Work item
Only the line containing "https://hdl.handle.net/10062/36163 [link] (78, 194)" and the lines after it, up to the end of the listing, should be written out, each exactly as given.

Given data
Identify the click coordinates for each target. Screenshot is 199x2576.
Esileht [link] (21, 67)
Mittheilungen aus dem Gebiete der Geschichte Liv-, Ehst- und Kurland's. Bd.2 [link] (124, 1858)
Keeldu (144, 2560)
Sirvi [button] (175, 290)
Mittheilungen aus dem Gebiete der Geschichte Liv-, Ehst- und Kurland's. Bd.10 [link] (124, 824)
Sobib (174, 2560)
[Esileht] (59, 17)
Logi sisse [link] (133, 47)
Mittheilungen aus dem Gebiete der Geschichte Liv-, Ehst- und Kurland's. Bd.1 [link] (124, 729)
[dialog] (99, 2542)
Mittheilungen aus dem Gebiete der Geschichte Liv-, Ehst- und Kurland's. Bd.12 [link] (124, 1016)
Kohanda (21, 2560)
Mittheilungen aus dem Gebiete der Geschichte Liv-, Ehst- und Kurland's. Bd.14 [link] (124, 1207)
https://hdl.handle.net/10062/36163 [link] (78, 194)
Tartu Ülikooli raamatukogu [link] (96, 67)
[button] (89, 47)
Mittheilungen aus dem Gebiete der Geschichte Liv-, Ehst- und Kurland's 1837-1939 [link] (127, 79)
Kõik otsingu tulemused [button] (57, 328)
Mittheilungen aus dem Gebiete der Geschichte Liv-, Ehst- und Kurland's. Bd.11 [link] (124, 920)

Problem solution
https://hdl.handle.net/10062/36163 [link] (78, 194)
Tartu Ülikooli raamatukogu [link] (96, 67)
[button] (89, 47)
Mittheilungen aus dem Gebiete der Geschichte Liv-, Ehst- und Kurland's 1837-1939 [link] (127, 79)
Kõik otsingu tulemused [button] (57, 328)
Mittheilungen aus dem Gebiete der Geschichte Liv-, Ehst- und Kurland's. Bd.11 [link] (124, 920)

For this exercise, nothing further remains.